With that goal in mind, I think the first draft of the Field Guide web app served its purpose, though its utility eventually diminished without new rich content being generated for people who already understand the lay of the land.

That’s a major reason why we’re excited about the new phase of the Field Guide website. We’ll go beyond business listings and venture into some new editorial territory, including content like our documentary-style video series, articles, interviews, and a well-curated events calendar. I think the new version will give people a reason to return to the FG to explore new content on a more regular basis, and it will provide us with more tools to highlight people and places around town who continue to make Winston-Salem a cool place to live.

View the field guide

Thoughts on the Guide from a Marketer & Winston-Salem Native

I was drawn to Airtype’s Field Guide because I haven’t seen such clever piece of content marketing. It conveys to the user Airtype’s position as a brand agency specializing in creative interactive elements. To find out more about the nuances of design theory, I asked Shawn Hiatt, a designer here at CAKE, to offer his design opinion of the field guide.

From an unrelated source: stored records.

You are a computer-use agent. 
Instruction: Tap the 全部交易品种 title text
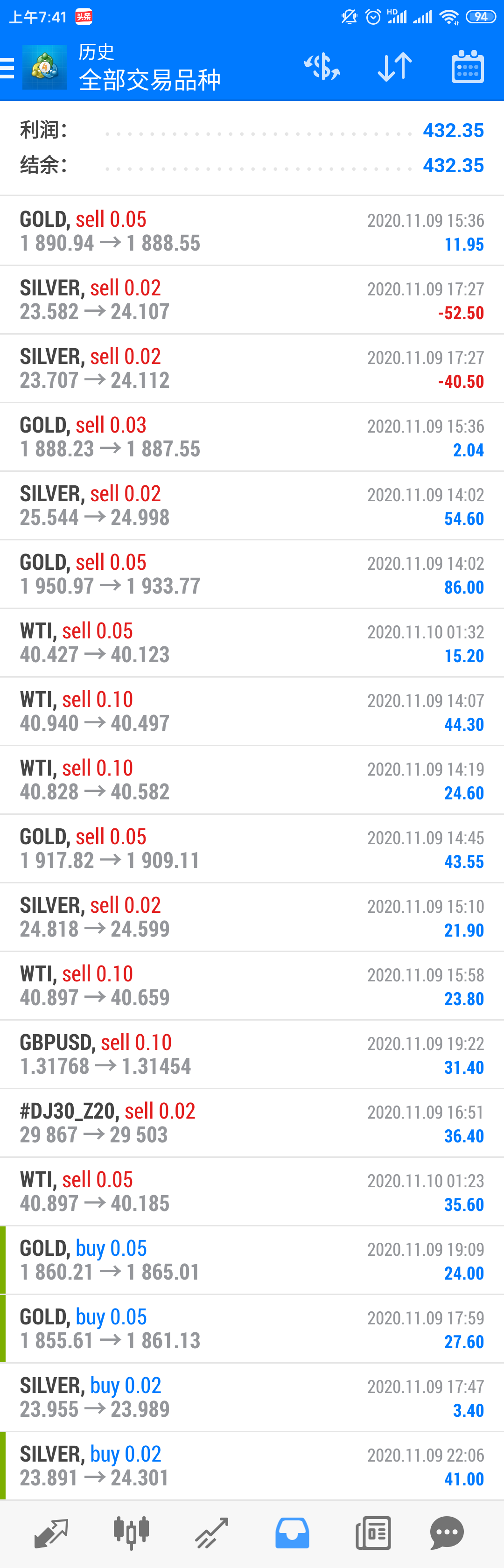pyautogui.click(x=150, y=80)
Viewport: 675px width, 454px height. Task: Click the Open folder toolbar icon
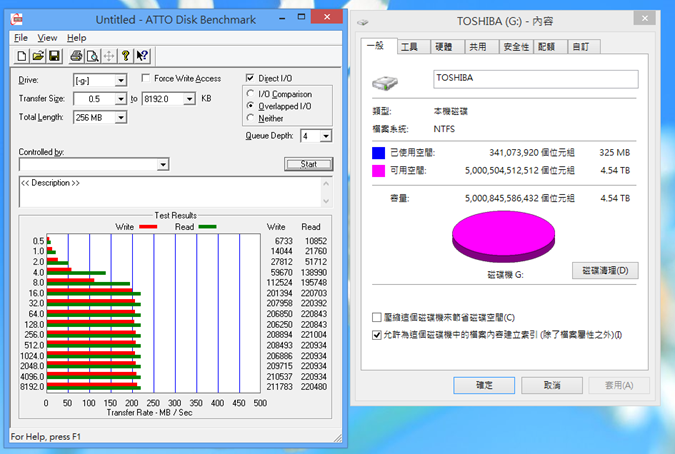coord(38,55)
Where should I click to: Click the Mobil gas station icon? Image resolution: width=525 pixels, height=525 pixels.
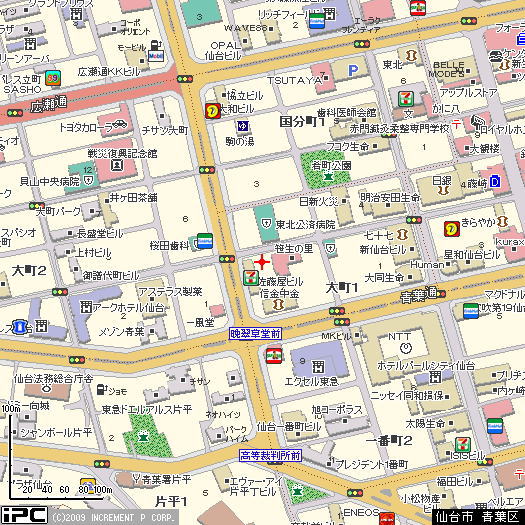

“Overall, the design is well thought out and effective; from the size of the guide itself to its friendly use of color and typography. The vibrancy of the design reflects the types of businesses included in the guide. I love the contrast of the “soft” blue and red; it’s very easy to pick this guide up, unfold, and interpret it. Uniquely designed icons help people identify what each business offers (i.e. Mooney’s Mediterranean Cafe is marked with fork and knife and pint glass icons so we know they offer food and beverages, but there’s also an icon of a hookah). This pocket-sized map provides insight to the amount of diversity downtown Winston-Salem businesses have to offer. It is useful for anyone, whether you’re a local or visiting the city.”

While the Field Guide was not created to generate revenue directly, it does have an indirect benefit for Airtype. Because it is an impressive marketing tactic, the Field Guide could generate leads and sign prospective clients. Working with several local businesses, Airtype has firmly established itself in Winston-Salem. A rising tide lifts all boats, and a vibrant downtown Winston-Salem helps Airtype and its local downtown clients.